EXERCISE DETAILS: Could you return the items word for word, starting from the very first line and ending with the line containing "This screenshot has", both included, without any of the pictures?

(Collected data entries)

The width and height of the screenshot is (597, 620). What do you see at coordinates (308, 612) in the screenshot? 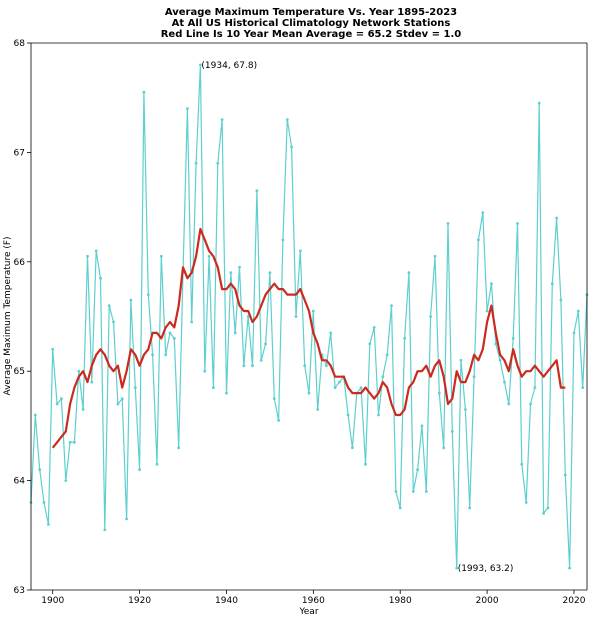
I see `x-axis-label: Year` at bounding box center [308, 612].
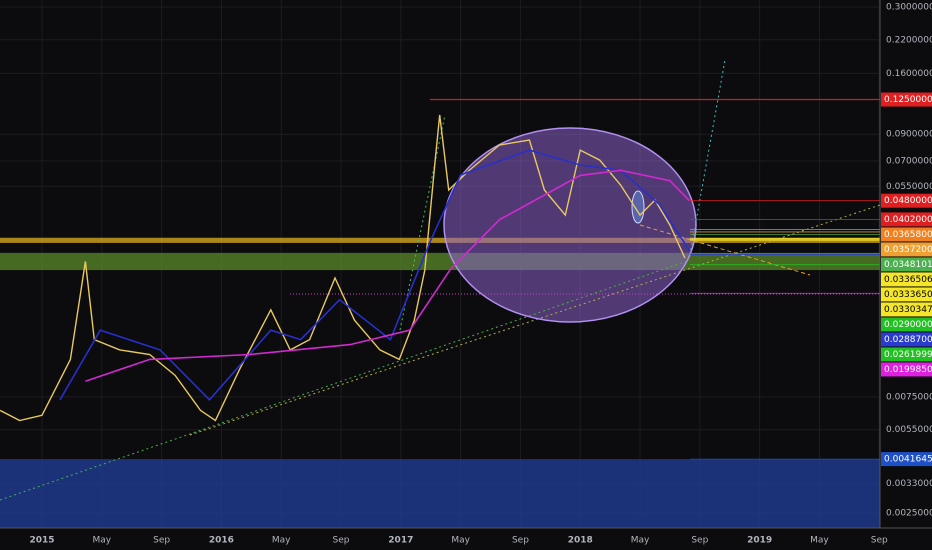 This screenshot has width=932, height=550. I want to click on price-tag-label: 0.03481015, so click(908, 265).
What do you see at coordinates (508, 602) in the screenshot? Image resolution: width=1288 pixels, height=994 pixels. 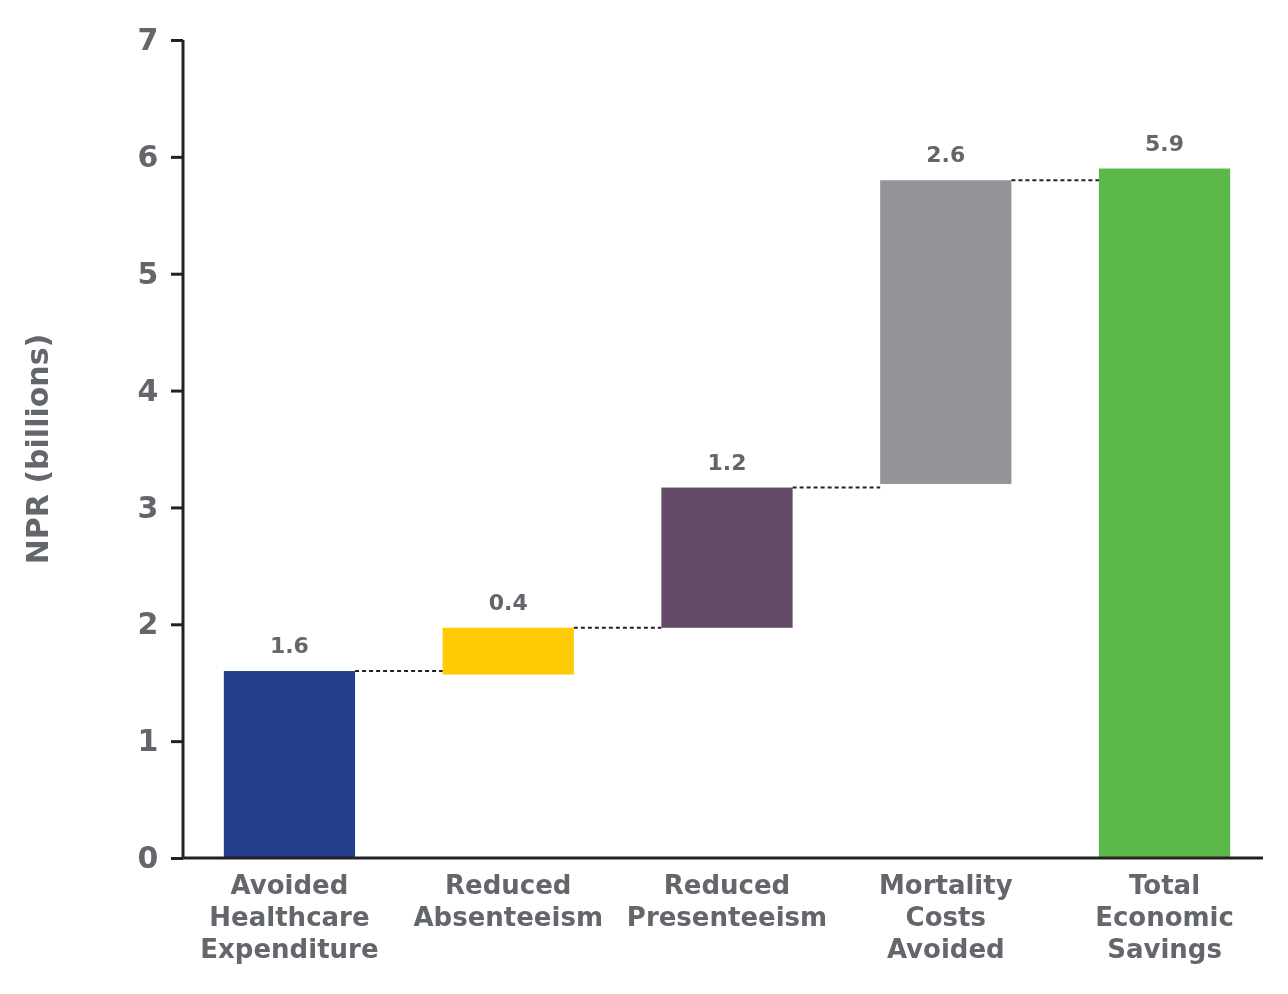 I see `data-label: 0.4` at bounding box center [508, 602].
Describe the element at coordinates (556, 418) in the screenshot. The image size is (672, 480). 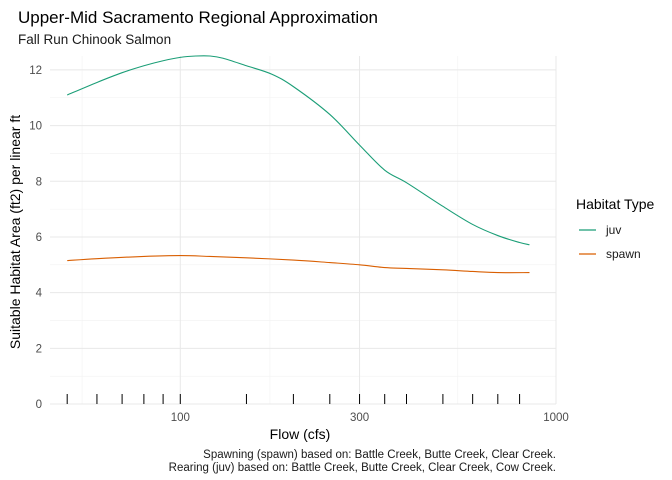
I see `x-tick-label: 1000` at that location.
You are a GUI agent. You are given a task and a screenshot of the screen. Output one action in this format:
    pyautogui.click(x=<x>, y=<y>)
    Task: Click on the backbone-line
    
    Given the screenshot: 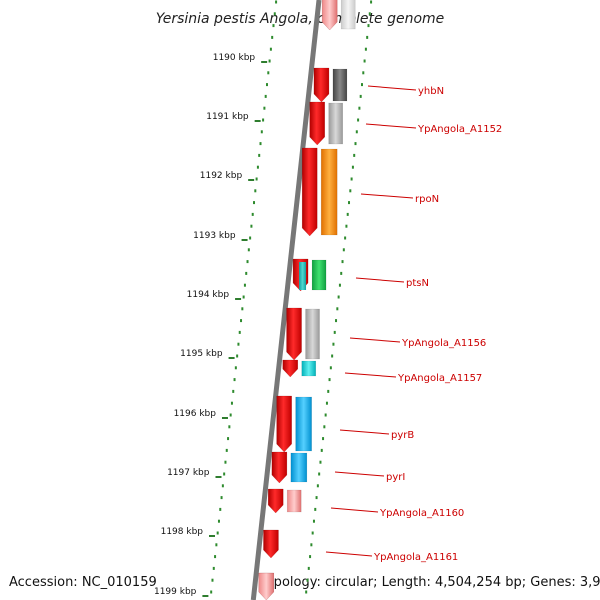 What is the action you would take?
    pyautogui.click(x=286, y=300)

SOLUTION TO THE PROBLEM:
The width and height of the screenshot is (597, 620). What do you see at coordinates (308, 612) in the screenshot? 
I see `x-axis-label: Year` at bounding box center [308, 612].
 This screenshot has width=932, height=550. I want to click on price-tag-label: 0.03481015, so click(908, 265).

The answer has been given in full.